Aujourd’hui, la puissante réflexion afro-décoloniale et afro-pessimiste de Norman Ajari, consciente qu’ « une vaste portion des sociétés blanches vouent aux sociétés africaines une indépassable hostilité et (…) que cette hostilité s’est cristallisée jusque dans leur théorie politique et leur philosophie [25] », nous incite à un compagnonnage inattendu mais cohérent entre le communisme libertaire de Déjacque et le « Communisme noir » d’Ajari et des afro-pessimistes nord-américains. Si « la proposition d’un Communisme noir vise à formuler un projet de société fondé centralement sur la dignité noire », ce projet peut s’articuler, et Ajari nous y invite lui-même, à « une nouvelle critique de la propriété privée, telle que celle qu’a esquissée Rinaldo Walcott, en faisant valoir la pertinence de l’abolitionnisme anti-esclavagiste pour notre présent : (…) ‘nous ne voulons pas seulement abolir la police et les cours de justice ; nous voulons tout abolir [26]’ ». Ce double mouvement d’abolition du gouvernement (comme appareil répressif) et de la propriété, le Déjacque exilé à Jersey en 1854 l’esquissait déjà, à la manière diasporique et non marxiste que projette Ajari, dans La Question Révolutionnaire.
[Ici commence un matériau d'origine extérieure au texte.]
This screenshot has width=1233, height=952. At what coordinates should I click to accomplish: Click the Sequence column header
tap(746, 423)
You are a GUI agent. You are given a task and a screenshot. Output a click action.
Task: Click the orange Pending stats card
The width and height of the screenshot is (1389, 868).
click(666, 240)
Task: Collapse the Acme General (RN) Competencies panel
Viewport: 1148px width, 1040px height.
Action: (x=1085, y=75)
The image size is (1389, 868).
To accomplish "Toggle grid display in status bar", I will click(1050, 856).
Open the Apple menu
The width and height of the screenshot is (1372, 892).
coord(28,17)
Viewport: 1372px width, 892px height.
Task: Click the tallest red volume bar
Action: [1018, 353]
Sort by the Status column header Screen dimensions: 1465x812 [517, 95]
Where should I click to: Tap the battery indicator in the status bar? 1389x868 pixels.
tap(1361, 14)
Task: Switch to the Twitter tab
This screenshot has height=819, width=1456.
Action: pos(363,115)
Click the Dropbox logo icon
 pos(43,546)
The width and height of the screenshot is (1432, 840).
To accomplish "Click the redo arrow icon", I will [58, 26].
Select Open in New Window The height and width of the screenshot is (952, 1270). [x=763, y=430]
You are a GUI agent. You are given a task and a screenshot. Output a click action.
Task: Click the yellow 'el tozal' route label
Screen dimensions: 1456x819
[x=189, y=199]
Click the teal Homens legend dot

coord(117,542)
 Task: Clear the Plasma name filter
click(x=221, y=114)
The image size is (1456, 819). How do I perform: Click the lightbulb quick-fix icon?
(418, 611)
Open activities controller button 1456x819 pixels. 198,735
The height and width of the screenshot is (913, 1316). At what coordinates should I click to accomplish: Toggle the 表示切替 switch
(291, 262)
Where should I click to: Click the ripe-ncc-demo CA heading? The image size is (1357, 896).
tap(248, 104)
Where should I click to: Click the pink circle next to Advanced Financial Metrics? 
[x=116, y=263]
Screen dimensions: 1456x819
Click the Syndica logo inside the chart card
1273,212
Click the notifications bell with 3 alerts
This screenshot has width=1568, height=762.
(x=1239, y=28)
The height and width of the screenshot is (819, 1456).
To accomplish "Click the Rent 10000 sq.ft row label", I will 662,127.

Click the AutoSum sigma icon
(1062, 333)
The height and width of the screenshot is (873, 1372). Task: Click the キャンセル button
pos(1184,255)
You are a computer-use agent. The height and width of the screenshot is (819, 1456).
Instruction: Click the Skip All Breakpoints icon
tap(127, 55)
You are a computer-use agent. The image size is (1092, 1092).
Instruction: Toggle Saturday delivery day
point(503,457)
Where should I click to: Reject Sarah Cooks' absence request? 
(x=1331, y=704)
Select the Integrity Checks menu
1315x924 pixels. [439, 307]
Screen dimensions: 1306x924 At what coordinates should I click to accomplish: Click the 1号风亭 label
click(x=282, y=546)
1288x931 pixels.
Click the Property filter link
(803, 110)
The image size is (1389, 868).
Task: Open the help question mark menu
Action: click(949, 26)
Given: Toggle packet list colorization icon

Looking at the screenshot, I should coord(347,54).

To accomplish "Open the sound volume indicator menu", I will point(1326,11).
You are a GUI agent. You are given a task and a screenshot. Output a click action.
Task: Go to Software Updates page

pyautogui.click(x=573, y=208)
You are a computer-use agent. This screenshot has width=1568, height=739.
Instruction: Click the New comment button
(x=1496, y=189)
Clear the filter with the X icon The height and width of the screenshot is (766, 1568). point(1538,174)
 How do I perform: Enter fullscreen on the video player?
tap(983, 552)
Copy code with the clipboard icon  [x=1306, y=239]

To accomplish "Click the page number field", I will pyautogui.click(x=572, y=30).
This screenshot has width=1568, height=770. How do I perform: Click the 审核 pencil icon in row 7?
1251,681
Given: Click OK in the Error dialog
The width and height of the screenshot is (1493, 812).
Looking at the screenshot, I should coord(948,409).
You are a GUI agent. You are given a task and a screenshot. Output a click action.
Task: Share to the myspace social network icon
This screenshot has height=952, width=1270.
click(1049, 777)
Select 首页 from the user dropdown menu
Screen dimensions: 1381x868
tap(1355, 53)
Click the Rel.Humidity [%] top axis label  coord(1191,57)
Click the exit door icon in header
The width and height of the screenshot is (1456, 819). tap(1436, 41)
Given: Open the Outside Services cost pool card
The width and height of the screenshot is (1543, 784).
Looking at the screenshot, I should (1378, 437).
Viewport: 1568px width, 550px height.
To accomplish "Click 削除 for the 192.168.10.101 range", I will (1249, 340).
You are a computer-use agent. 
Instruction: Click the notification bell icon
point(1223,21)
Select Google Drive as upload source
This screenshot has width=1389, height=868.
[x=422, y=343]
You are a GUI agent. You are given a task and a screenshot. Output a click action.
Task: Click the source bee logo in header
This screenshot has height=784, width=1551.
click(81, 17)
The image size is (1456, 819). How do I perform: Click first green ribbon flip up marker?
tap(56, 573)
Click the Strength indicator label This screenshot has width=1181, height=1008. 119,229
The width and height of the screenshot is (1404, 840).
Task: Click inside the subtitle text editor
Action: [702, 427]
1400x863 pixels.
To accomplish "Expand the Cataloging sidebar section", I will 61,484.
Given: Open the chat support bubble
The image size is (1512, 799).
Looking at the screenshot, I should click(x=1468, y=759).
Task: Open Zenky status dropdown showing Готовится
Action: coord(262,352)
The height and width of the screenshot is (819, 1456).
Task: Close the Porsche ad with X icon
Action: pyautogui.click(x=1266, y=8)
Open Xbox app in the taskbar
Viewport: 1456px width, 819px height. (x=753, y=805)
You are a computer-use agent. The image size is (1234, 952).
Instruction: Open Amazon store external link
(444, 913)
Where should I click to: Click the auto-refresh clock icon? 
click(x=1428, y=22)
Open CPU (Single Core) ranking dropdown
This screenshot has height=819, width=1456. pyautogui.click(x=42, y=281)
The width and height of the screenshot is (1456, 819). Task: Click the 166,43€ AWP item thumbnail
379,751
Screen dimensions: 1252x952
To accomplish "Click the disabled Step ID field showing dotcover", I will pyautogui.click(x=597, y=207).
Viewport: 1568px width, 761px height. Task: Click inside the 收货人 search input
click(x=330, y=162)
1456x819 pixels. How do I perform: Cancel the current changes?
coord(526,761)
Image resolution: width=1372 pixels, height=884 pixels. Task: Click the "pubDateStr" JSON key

Il résonne aujourd’hui jusqu’à notre rive macronisée de l’Atlantique, quand Walcott ajoute pour caractériser son abolitionnisme : « la précarité produite par le retrait du gouvernement de services sociaux clef fait partie du continuum de la criminalisation. C’est dans ces conditions que l’abolition de la propriété revient à interrompre, et ainsi à changer les conditions et priorités fondamentales de notre avenir collectif. »
Il ne s’agit pas bien sûr de regretter comme tel le retrait de l’État national-républicaniste et de ses missions idéologiques et répressives, mais celui des forces de socialisation et de mutualisation de nos droits et protections que l’histoire des compromis de classes avait progressivement étatisées, avant de les céder aujourd’hui aux forces du marché (écoles privées et retraites par capitalisation). La précarisation de nos modes de vie dans nos établissements secondaires de banlieue doit conduire à une réflexion enragée et transversale sur le vol ainsi commis de nos intelligences et de nos puissances d’apprendre : décoloniser nos collèges et nos lycées ghettoïsés entamera la décolonisation de nos banlieues ; celle-ci exige l’abolition de l’État national-républicaniste. Comment penser et se représenter maintenant, tactiquement, les formes de cette abolition libertaire ? La liberté agressive de parole est nécessaire, écoutons Casey :
Hors-norme dans leurs programmes/
J’n’aime pas que l’on m’ordonne/
Ma bouche a un port d’arme/
Je parle, il y a mort d’homme.
Notre vieux monde raciste et patriarcal mérite bien les claques de nos actions directes :
J’ai vos visages tout droit dans ma lunette/
Qui a cru que je dirai « oui, donnez-moi les miettes »/
La dignité des mal aimés, damnés d’l’humanité/
C’est arrêter de ruminer, et les claques d’aller les mettre.